**** Records for this exercise ****

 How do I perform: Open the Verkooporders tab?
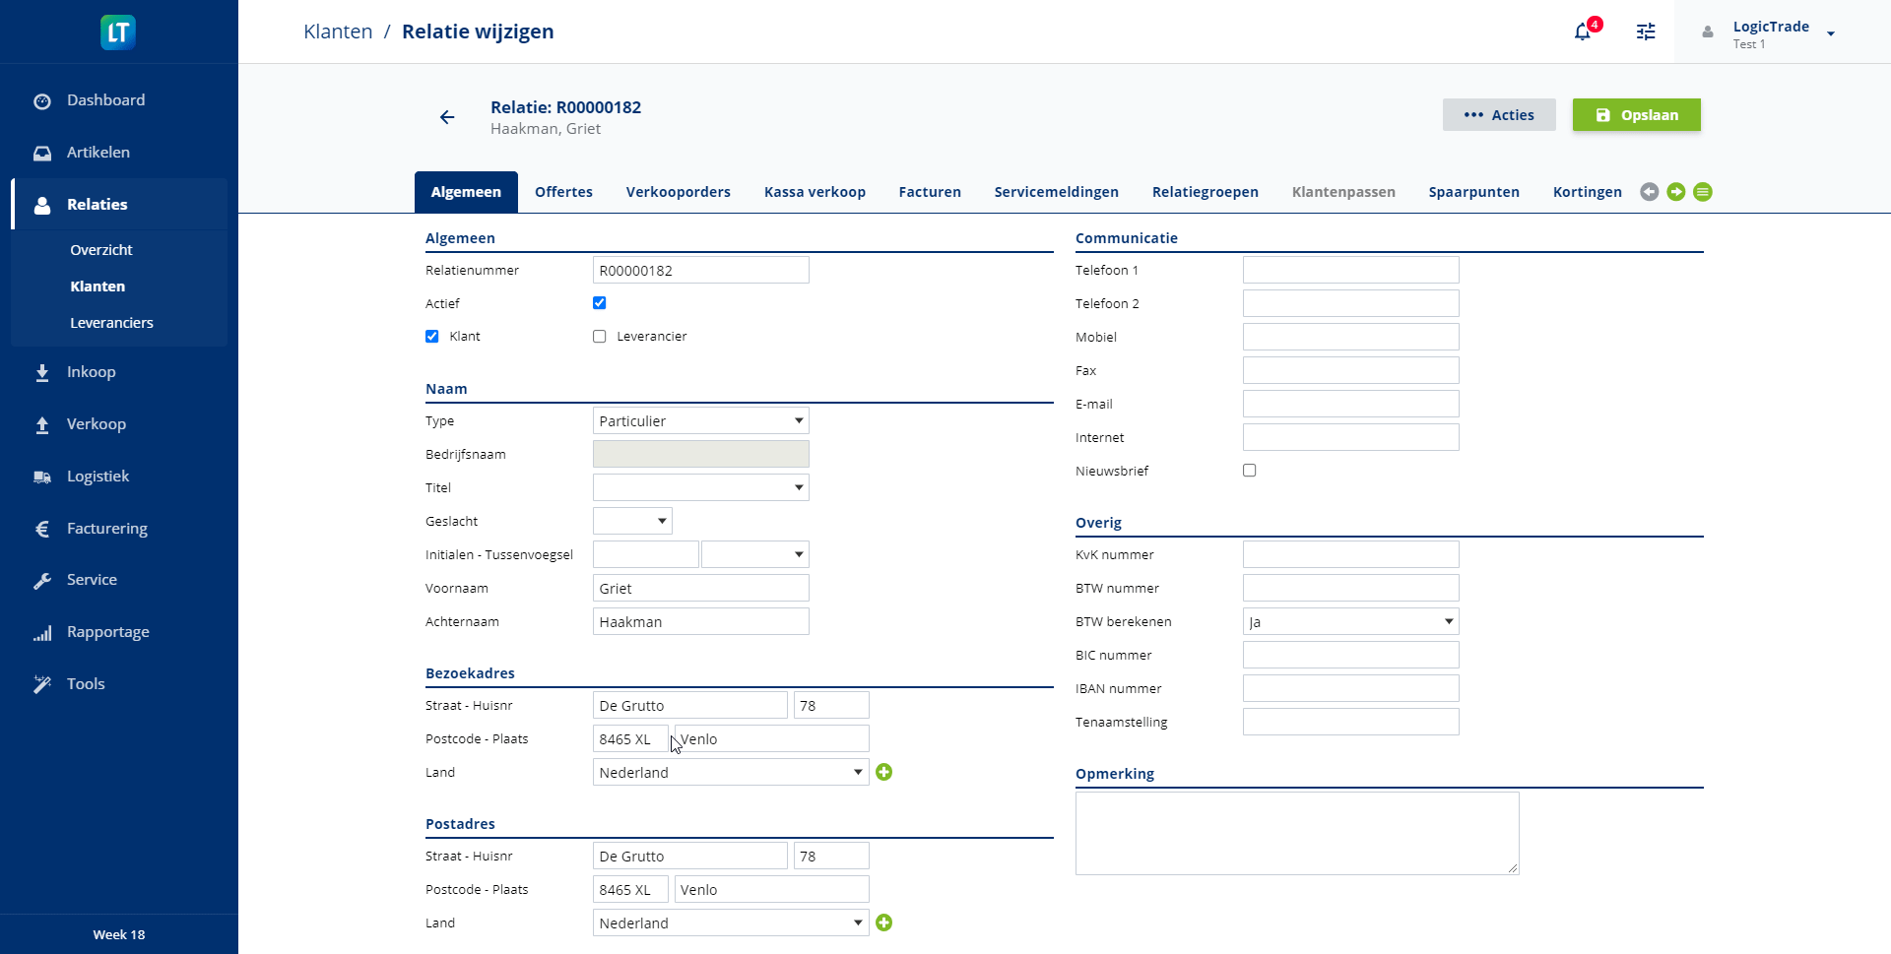[x=678, y=192]
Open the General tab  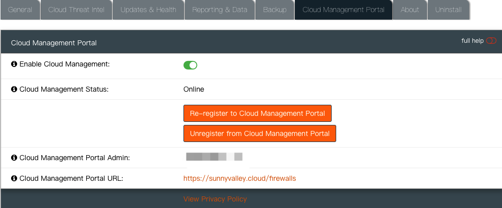pos(20,10)
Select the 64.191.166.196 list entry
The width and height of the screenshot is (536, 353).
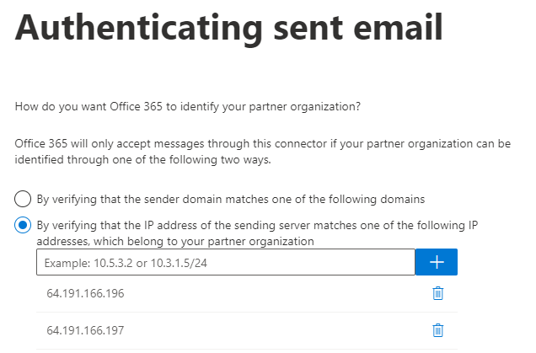pos(247,293)
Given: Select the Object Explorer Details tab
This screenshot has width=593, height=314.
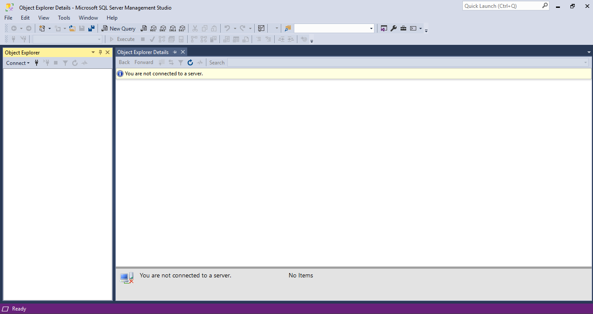Looking at the screenshot, I should [143, 51].
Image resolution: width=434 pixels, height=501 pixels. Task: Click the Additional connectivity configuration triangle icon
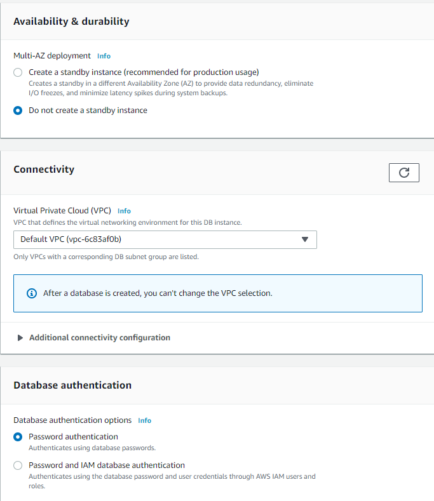[20, 338]
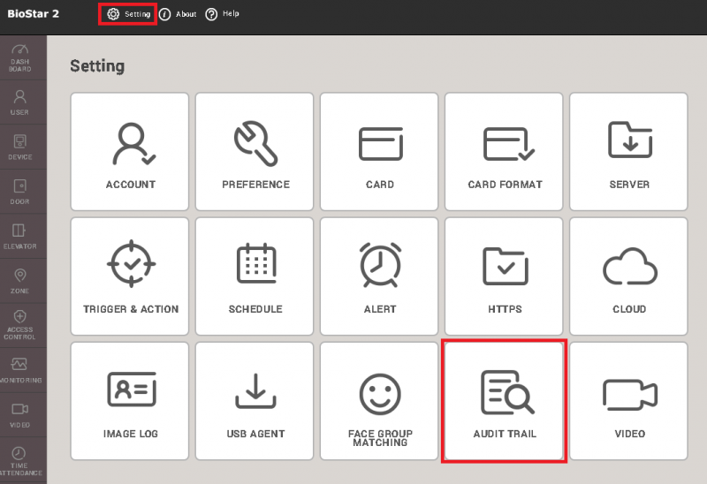The height and width of the screenshot is (484, 707).
Task: Select the Card settings tile
Action: coord(380,152)
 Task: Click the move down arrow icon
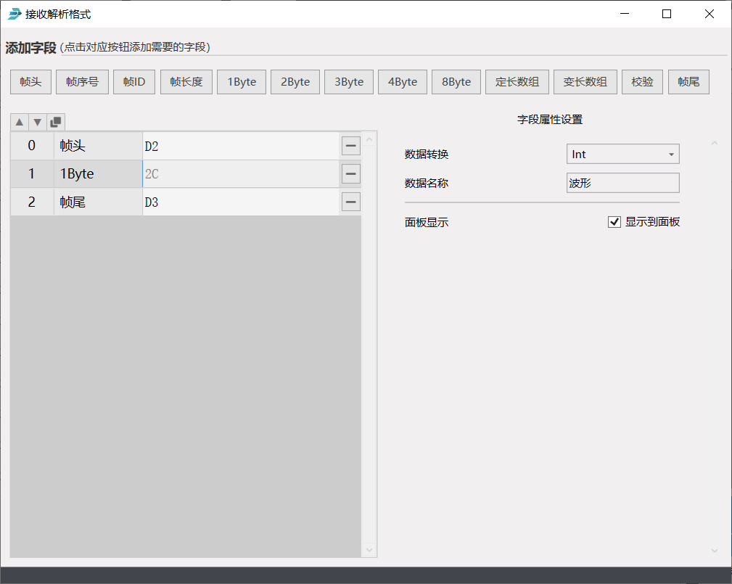pos(38,122)
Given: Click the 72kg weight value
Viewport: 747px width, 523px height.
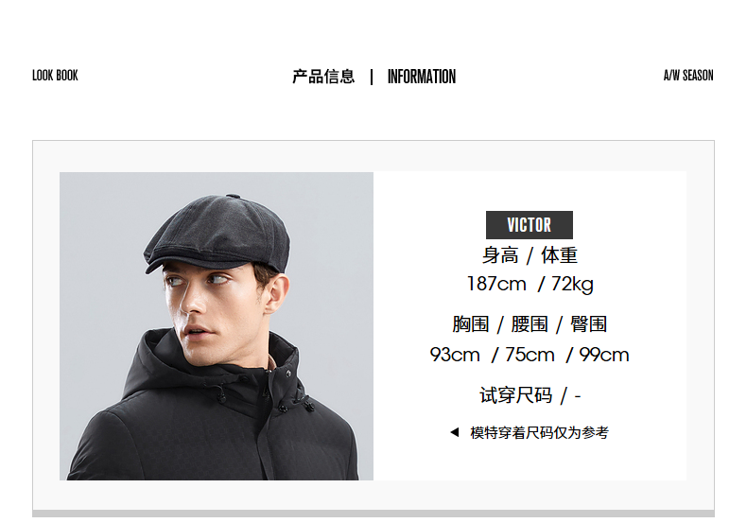Looking at the screenshot, I should click(572, 285).
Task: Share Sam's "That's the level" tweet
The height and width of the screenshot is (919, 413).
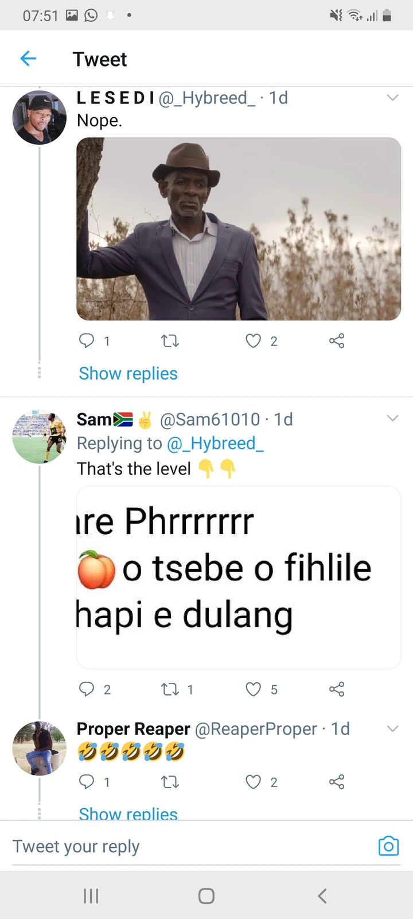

****

__Exercise__
Counting the line with "Task: Share Sam's" and the last line of the data above, transcribe those two lines and every line between them exactly, without the pictures.

__Solution to the problem__
Task: Share Sam's "That's the level" tweet
The height and width of the screenshot is (919, 413).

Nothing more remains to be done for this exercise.